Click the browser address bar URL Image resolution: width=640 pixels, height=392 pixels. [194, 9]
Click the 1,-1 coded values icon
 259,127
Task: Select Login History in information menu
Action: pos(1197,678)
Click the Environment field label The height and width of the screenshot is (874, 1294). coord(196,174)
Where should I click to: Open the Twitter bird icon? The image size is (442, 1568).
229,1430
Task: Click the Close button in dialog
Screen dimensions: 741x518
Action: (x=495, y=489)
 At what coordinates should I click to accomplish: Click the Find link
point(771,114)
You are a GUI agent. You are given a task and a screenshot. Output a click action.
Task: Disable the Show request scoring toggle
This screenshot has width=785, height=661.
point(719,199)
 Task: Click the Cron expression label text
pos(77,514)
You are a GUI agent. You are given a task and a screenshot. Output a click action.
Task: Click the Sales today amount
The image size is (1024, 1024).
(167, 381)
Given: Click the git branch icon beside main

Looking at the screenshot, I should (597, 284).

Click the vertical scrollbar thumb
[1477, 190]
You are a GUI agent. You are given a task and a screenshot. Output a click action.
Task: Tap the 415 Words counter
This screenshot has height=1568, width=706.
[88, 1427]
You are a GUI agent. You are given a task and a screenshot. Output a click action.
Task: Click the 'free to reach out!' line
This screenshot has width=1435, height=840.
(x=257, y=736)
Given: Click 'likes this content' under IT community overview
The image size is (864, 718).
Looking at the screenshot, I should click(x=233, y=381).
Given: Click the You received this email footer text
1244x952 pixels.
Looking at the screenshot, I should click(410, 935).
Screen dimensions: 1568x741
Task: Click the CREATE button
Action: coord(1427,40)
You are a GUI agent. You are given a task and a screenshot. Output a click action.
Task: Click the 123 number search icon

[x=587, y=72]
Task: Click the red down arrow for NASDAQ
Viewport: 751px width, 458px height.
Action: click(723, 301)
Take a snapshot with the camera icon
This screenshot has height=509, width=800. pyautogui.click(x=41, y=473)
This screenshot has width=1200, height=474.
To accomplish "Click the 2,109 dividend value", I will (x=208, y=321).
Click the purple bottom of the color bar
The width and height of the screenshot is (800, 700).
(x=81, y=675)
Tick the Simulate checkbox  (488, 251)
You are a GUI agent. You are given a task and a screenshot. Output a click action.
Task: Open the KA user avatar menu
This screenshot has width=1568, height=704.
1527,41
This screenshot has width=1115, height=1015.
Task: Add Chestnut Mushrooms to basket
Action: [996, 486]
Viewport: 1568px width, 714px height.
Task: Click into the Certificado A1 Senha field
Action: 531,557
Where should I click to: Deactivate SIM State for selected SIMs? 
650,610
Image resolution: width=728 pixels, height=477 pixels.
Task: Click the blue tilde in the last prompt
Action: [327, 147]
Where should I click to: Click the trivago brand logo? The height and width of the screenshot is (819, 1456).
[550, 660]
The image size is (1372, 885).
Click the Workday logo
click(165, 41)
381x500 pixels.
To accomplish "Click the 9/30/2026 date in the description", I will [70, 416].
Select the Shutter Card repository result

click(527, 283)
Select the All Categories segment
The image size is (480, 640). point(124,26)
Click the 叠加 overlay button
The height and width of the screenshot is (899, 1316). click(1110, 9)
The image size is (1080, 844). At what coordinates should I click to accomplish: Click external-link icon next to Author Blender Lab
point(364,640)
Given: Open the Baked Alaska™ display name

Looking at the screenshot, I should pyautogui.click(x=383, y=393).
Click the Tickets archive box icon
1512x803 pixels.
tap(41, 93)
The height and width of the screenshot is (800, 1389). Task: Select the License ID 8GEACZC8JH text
_ _ _ _ _ _ _
The answer should contain every line of the data, unchanged.

■ Response to the exercise
Click the browser address bar URL Image resolution: width=640 pixels, height=392 pixels. [194, 9]
Click the 1,-1 coded values icon
 259,127
Task: Select Login History in information menu
Action: pos(1197,678)
Click the Environment field label The height and width of the screenshot is (874, 1294). coord(196,174)
Where should I click to: Open the Twitter bird icon? The image size is (442, 1568).
229,1430
Task: Click the Close button in dialog
Screen dimensions: 741x518
Action: (x=495, y=489)
 At what coordinates should I click to accomplish: Click the Find link
point(771,114)
You are a GUI agent. You are given a task and a screenshot. Output a click action.
Task: Disable the Show request scoring toggle
This screenshot has width=785, height=661.
point(719,199)
 Task: Click the Cron expression label text
pos(77,514)
You are a GUI agent. You are given a task and a screenshot. Output a click action.
Task: Click the Sales today amount
The image size is (1024, 1024).
(167, 381)
Given: Click the git branch icon beside main

Looking at the screenshot, I should (597, 284).

Click the vertical scrollbar thumb
[1477, 190]
You are a GUI agent. You are given a task and a screenshot. Output a click action.
Task: Tap the 415 Words counter
This screenshot has height=1568, width=706.
[88, 1427]
You are a GUI agent. You are given a task and a screenshot. Output a click action.
Task: Click the 'free to reach out!' line
This screenshot has width=1435, height=840.
(x=257, y=736)
Given: Click 'likes this content' under IT community overview
The image size is (864, 718).
Looking at the screenshot, I should click(x=233, y=381).
Given: Click the You received this email footer text
1244x952 pixels.
Looking at the screenshot, I should click(410, 935).
Screen dimensions: 1568x741
Task: Click the CREATE button
Action: coord(1427,40)
You are a GUI agent. You are given a task and a screenshot. Output a click action.
Task: Click the 123 number search icon

[x=587, y=72]
Task: Click the red down arrow for NASDAQ
Viewport: 751px width, 458px height.
Action: click(723, 301)
Take a snapshot with the camera icon
This screenshot has height=509, width=800. pyautogui.click(x=41, y=473)
This screenshot has width=1200, height=474.
To accomplish "Click the 2,109 dividend value", I will (x=208, y=321).
Click the purple bottom of the color bar
The width and height of the screenshot is (800, 700).
(x=81, y=675)
Tick the Simulate checkbox  (488, 251)
You are a GUI agent. You are given a task and a screenshot. Output a click action.
Task: Open the KA user avatar menu
This screenshot has width=1568, height=704.
1527,41
This screenshot has width=1115, height=1015.
Task: Add Chestnut Mushrooms to basket
Action: [996, 486]
Viewport: 1568px width, 714px height.
Task: Click into the Certificado A1 Senha field
Action: 531,557
Where should I click to: Deactivate SIM State for selected SIMs? 
650,610
Image resolution: width=728 pixels, height=477 pixels.
Task: Click the blue tilde in the last prompt
Action: [327, 147]
Where should I click to: Click the trivago brand logo? The height and width of the screenshot is (819, 1456).
[550, 660]
The image size is (1372, 885).
Click the Workday logo
click(165, 41)
381x500 pixels.
To accomplish "Click the 9/30/2026 date in the description", I will [70, 416].
Select the Shutter Card repository result

click(527, 283)
Select the All Categories segment
The image size is (480, 640). point(124,26)
Click the 叠加 overlay button
The height and width of the screenshot is (899, 1316). click(1110, 9)
The image size is (1080, 844). At what coordinates should I click to accomplish: Click external-link icon next to Author Blender Lab
point(364,640)
Given: Open the Baked Alaska™ display name

Looking at the screenshot, I should pyautogui.click(x=383, y=393).
Click the Tickets archive box icon
1512x803 pixels.
tap(41, 93)
The height and width of the screenshot is (800, 1389). Task: Select the License ID 8GEACZC8JH text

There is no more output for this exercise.